Your assignment
Return the run of lines below that opens with the line containing "Child Protection (1194, 351)" and closes with the line containing "宮城県 (140, 2215)", keeping each one exact.
Material provided Start Marker
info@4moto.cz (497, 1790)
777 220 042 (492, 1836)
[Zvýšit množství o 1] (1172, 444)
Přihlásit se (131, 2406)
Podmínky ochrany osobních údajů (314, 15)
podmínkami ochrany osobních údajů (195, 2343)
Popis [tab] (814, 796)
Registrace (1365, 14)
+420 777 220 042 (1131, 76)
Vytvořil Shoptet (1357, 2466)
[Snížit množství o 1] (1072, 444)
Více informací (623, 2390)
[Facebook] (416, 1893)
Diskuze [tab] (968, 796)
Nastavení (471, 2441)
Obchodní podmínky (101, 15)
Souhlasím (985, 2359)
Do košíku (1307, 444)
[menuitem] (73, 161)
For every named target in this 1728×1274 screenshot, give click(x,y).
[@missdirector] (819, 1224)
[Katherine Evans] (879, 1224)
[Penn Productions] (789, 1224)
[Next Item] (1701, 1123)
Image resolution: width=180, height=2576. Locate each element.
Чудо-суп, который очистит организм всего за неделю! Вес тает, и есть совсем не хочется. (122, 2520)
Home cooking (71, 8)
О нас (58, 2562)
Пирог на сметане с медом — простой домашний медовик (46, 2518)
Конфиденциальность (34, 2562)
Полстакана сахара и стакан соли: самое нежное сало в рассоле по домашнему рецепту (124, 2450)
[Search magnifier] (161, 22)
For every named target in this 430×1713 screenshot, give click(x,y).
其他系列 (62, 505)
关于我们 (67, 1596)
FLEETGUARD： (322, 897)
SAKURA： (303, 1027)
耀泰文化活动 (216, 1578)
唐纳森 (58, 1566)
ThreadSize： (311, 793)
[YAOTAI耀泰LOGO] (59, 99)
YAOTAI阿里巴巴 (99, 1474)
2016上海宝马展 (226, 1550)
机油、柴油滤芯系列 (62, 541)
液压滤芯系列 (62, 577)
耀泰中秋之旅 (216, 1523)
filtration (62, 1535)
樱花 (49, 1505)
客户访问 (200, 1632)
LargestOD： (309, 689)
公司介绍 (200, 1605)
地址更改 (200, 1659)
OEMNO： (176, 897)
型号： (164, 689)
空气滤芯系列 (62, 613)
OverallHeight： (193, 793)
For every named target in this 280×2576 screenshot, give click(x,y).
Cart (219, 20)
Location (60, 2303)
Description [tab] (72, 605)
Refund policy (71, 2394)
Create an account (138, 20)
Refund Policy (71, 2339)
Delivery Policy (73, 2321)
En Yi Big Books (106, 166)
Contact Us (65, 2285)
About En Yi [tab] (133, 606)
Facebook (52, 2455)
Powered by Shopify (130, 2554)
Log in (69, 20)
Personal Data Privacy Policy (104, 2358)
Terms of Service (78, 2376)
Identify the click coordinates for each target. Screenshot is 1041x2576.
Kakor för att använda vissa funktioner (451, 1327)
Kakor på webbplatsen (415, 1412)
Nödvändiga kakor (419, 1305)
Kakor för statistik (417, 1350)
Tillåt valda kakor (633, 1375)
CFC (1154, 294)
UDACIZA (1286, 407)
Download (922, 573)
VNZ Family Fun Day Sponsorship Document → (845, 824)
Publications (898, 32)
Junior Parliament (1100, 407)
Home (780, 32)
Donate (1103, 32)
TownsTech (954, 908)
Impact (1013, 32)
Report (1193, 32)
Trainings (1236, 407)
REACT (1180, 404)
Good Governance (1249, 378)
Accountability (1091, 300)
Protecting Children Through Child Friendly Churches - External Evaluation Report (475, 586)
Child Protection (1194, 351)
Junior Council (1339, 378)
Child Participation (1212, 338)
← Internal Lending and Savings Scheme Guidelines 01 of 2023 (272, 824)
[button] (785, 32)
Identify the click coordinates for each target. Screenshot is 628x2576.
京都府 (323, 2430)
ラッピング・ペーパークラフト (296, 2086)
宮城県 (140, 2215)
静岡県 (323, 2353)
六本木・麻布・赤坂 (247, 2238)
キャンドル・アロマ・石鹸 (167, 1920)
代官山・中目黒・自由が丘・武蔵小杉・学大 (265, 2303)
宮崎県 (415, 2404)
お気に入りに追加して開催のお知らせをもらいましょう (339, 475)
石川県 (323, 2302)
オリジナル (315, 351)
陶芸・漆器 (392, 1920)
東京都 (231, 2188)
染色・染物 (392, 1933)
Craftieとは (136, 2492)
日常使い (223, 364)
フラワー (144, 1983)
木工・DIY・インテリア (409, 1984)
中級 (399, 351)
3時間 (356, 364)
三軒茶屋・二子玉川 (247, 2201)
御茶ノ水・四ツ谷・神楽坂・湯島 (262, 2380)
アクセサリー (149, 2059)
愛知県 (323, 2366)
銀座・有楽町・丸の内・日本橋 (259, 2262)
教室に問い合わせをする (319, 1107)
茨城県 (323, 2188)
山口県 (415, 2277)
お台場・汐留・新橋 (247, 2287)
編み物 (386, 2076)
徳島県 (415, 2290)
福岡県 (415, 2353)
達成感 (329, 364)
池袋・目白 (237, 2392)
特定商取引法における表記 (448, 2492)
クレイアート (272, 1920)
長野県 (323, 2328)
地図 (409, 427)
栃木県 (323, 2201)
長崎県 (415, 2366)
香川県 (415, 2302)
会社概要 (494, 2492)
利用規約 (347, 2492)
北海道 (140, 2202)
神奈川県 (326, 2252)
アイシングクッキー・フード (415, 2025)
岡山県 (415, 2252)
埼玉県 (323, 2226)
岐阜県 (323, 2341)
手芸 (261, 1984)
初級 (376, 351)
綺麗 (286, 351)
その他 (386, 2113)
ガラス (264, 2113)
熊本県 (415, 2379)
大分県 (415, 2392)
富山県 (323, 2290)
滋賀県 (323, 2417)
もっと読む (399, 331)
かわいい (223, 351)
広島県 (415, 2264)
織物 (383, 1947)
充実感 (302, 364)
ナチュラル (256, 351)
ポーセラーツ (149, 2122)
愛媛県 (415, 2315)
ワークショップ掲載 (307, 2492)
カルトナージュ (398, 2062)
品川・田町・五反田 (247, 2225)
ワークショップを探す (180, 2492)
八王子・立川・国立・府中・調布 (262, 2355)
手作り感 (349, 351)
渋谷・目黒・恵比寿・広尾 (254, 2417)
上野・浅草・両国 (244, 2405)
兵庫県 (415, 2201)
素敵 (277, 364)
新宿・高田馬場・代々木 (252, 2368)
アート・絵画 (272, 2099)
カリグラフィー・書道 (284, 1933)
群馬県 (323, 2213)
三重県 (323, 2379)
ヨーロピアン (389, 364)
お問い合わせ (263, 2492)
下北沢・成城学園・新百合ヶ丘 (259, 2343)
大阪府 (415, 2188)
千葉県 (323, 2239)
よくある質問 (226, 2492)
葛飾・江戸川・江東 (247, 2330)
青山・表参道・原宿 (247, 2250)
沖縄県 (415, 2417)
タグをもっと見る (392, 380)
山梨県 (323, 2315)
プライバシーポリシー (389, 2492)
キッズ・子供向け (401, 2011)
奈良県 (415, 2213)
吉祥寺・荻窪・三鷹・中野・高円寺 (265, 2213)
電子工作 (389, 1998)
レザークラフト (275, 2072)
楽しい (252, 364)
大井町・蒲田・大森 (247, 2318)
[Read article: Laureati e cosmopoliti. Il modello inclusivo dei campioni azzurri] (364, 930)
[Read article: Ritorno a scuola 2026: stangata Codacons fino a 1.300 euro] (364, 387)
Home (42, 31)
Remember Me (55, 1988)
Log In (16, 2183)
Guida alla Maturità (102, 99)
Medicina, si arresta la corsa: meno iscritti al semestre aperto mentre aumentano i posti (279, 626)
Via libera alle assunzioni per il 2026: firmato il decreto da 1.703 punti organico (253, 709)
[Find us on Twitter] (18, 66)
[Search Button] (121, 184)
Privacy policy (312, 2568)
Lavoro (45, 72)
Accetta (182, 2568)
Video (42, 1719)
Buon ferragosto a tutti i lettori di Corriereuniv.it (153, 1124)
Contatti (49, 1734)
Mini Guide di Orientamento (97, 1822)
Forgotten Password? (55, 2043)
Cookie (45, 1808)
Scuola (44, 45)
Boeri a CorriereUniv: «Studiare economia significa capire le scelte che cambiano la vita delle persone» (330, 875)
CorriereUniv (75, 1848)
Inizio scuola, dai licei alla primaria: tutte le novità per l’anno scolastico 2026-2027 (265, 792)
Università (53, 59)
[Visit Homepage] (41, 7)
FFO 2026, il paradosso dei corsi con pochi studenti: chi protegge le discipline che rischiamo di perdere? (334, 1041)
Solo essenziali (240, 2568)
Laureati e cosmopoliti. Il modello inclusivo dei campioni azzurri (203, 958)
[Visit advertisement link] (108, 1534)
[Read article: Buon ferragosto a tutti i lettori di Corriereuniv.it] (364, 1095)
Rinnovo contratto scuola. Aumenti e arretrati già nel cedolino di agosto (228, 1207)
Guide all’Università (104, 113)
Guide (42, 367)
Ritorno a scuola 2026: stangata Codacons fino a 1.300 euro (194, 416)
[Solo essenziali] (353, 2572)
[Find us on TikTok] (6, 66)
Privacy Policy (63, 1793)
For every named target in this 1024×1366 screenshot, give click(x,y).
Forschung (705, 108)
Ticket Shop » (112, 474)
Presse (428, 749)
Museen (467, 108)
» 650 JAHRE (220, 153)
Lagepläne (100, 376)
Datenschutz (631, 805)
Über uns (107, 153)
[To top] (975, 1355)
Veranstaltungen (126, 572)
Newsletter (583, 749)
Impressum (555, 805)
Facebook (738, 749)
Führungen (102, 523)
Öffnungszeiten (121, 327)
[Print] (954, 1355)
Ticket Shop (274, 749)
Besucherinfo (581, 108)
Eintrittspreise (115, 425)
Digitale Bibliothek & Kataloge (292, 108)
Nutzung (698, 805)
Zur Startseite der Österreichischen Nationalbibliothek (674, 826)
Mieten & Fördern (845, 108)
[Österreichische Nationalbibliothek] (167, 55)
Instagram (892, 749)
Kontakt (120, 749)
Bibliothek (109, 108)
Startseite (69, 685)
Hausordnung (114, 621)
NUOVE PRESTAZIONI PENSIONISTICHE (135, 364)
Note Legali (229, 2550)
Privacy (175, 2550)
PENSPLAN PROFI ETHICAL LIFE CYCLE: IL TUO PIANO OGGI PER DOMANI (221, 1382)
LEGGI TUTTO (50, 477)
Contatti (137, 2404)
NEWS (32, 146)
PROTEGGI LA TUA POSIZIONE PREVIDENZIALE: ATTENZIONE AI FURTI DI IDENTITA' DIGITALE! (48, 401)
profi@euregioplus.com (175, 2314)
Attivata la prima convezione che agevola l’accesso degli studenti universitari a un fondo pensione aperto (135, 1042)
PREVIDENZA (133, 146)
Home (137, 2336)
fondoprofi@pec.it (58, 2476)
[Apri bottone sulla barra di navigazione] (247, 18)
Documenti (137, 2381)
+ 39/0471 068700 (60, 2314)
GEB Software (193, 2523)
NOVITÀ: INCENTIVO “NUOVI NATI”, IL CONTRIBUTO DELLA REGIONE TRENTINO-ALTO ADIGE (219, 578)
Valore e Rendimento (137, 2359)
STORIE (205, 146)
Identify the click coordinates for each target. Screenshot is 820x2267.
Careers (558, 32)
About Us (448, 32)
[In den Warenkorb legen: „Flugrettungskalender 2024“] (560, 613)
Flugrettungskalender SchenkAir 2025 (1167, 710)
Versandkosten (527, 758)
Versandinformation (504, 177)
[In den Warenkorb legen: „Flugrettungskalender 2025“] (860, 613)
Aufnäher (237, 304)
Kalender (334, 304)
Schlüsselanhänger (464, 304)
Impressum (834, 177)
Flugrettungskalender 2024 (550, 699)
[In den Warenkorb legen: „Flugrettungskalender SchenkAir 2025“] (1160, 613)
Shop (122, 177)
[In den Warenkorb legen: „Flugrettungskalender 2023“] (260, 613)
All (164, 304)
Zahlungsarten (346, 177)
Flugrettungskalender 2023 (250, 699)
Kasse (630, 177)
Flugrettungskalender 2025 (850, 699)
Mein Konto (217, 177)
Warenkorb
Material provided End Marker
Solution to the problem
Child Protection (1194, 351)
Junior Council (1339, 378)
Child Participation (1212, 338)
← Internal Lending and Savings Scheme Guidelines 01 of 2023 (272, 824)
[button] (785, 32)
Identify the click coordinates for each target. Screenshot is 628x2576.
京都府 (323, 2430)
ラッピング・ペーパークラフト (296, 2086)
宮城県 (140, 2215)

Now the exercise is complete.